Another complication: the terms of the TPP won’t be open to debate. A fast-track treatment is likely, with Congress implementing the deal without changes.
“The president wants the authority to railroad through Congress to sign the agreement even before Congress,” explains Wallach, saying it delegates congressional authority to the president.
Yet Obama insists that the TPP’s terms are new and improved. The president’s only advice to critics: “Don’t fight the last war.”
‘It copies and pastes US law into international law’
The Trans Pacific Partnership, although billed as a trade agreement, includes provisions on intellectual property and copyright that are usually outside the boundaries of trade, critics say.
For instance, there is a scuffle around the TPP’s rumored treatment of Digital Rights Management tools, which corporations use to limit access to digital devices – often to prevent piracy.
TPP has provisions that make it a crime to break these locks, and to do things that aren’t even copyright infringement.
“These DRM laws prevent us from doing that research legally,” says Maira Sutton, a policy analyst at Electronic Frontier Foundation. “That’s our main concern.”
Sutton objects that the TPP will extend problematic US laws into international law. One example: the Computer Fraud and Abuse Act, which prosecutors used to hound open-web advocate Aaron Swartz.
“Similar provisions in the TPP that will prevent whistleblowers and journalists from accessing or ‘disclosing’ trade secrets through a computer system,” Sutton says.
Sutton adds that the recent Sony hacks would not be reported freely under the provisions of the TPP, says Sutton.
The third issue the EFF is concerned with is that of intermediary liability, which burdens ISPs and websites with stricter copyright infringement laws in a way that is veiled censorship, cautions Sutton.
Climate activists up in arms
Climate activists have been the most vociferous in opposing the TPP’s many terms. As John Fullerton wrote in the Guardian: “What few seem to realize is that this agreement, if approved as is, could make it virtually impossible for the United States to meet its current and future climate pledges.”
Elizabeth Warren too has come out against the deal. In a letter to Froman last year, Warren and two other Senators objected that the TPP “could make it harder for Congress and regulatory agencies to prevent future financial crises”.
Warren and others have raised concern over a provision called “investor-state dispute settlement” which gives foreign corporations the political power to challenge US laws in front of a small private group of attorneys that answers to no country.
“If the foreign country prevails, the panel can order compensation from American taxpayers without any review by American courts,” Warren warned.

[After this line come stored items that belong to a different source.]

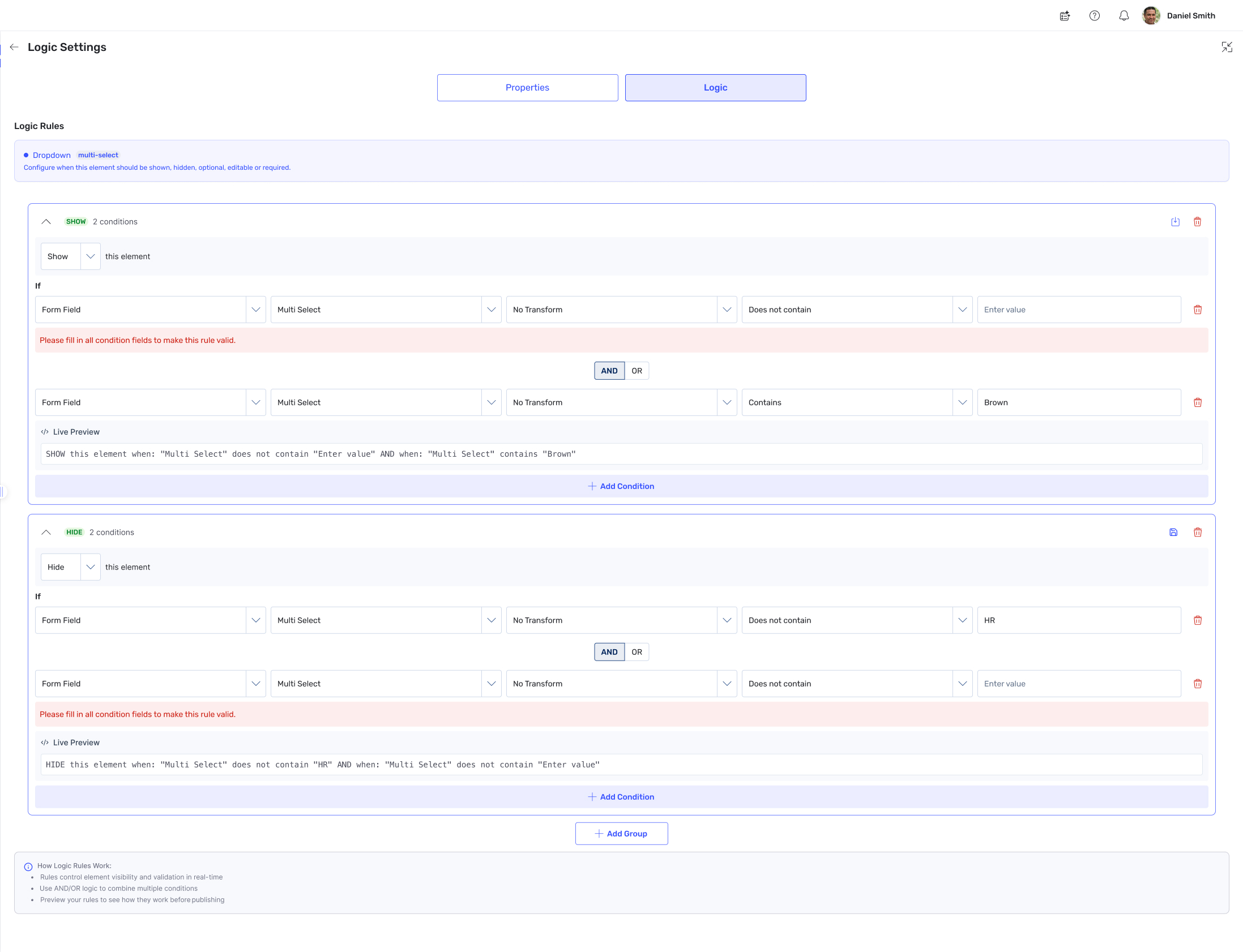Screen dimensions: 1243x952
Task: Delete the condition with value Brown
Action: click(x=1197, y=402)
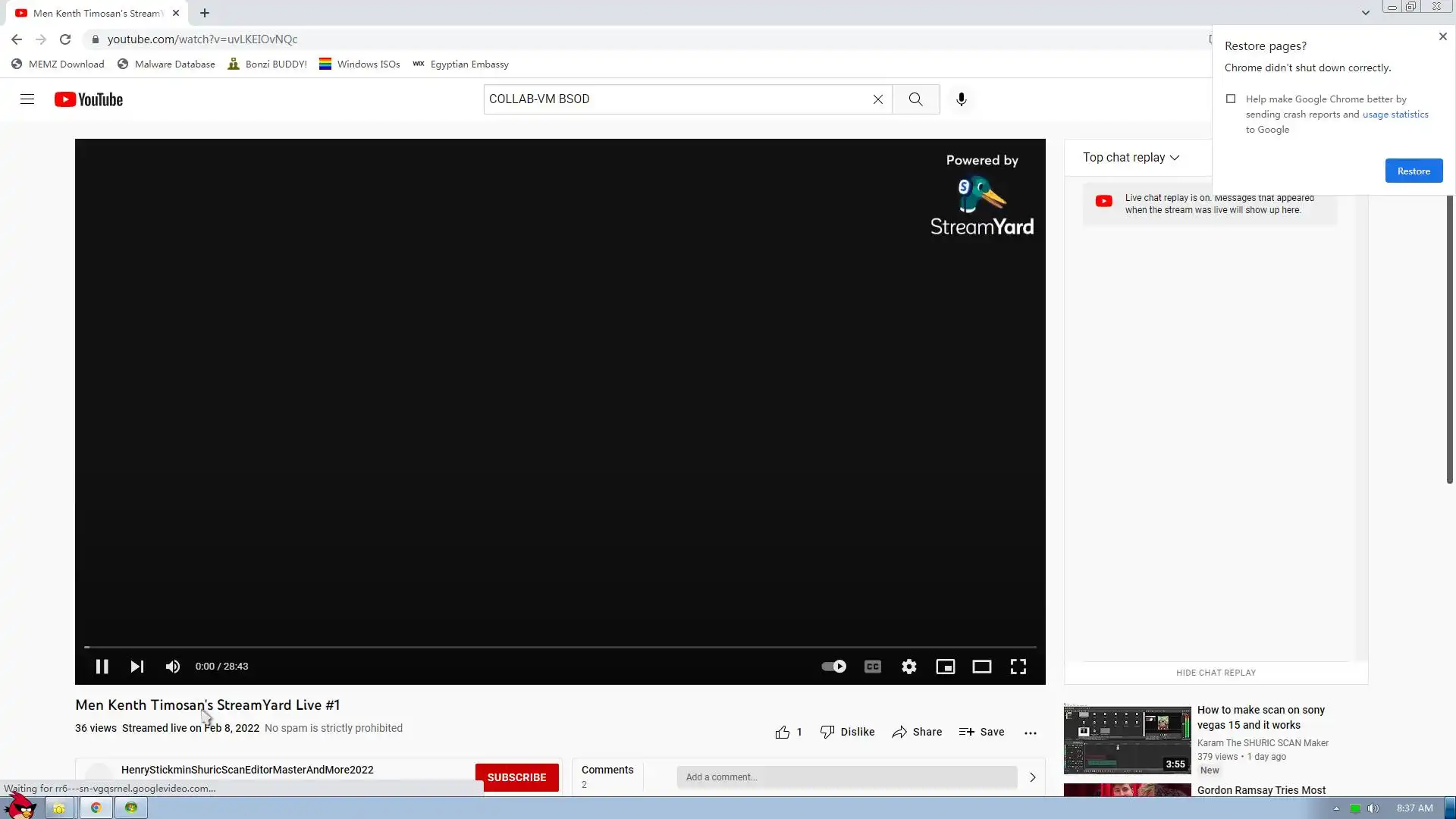Click the Restore button
1456x819 pixels.
1414,171
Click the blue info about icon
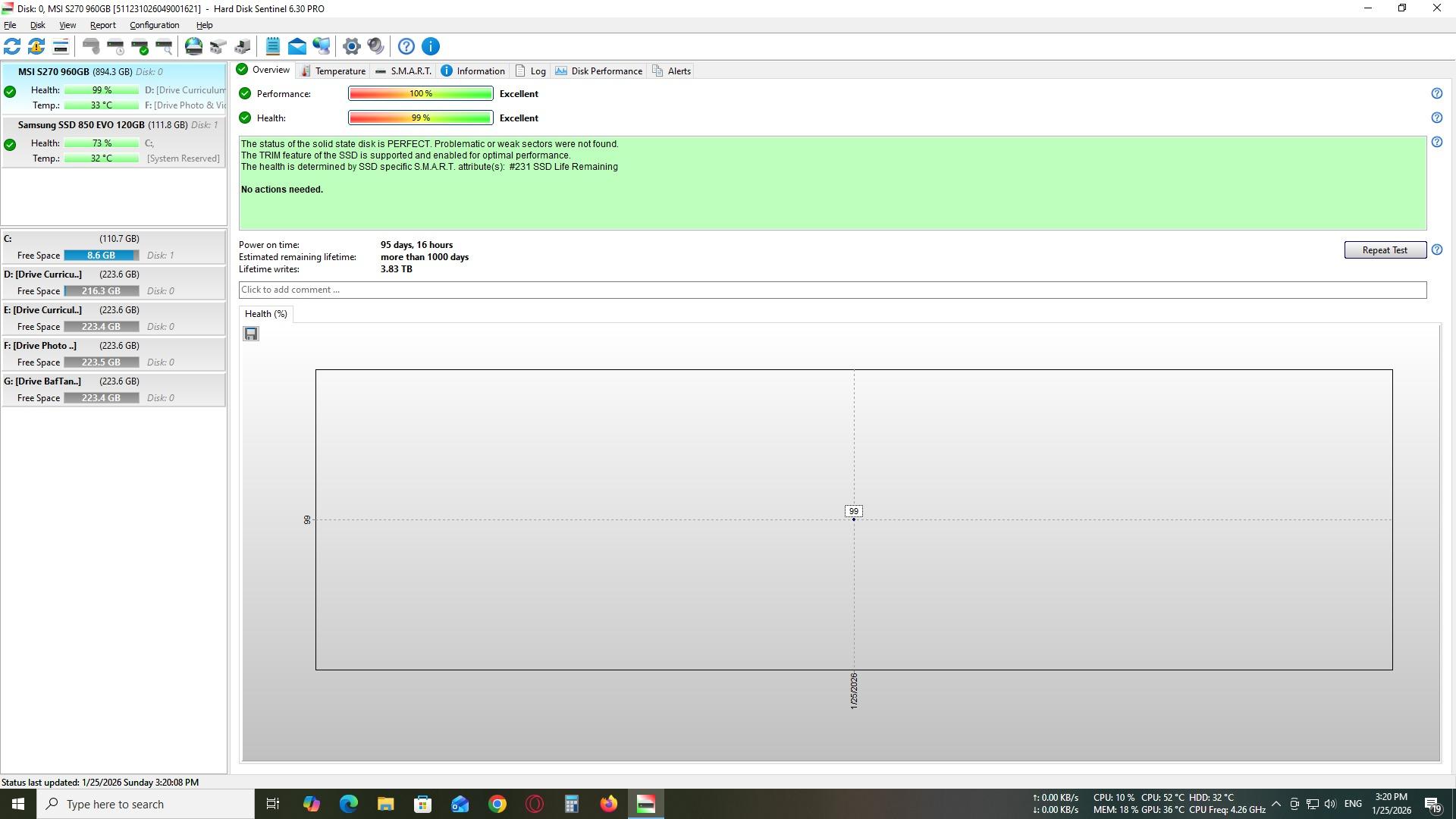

One such panel in 2006 forced the Czech Republic to pay $236m to a Dutch bank for not providing it with a bailout, Warren wrote.
Even though dissent is plenty, the means for these public advocates to get involved in the TPP are few.
Public interest groups that want to be on trade advisory committees in order to participate in the negotiations are required to sign non-disclosure agreements, which robs them of the voice to object.
Sutton, of the EFF, says it is the organization’s responsibility to share information with the public and to do public advocacy.
“If we were to sign on to this trade advisory committee to influence the text, then we tie our hands behind our backs to do the work that we need to do,” she tells the Guardian.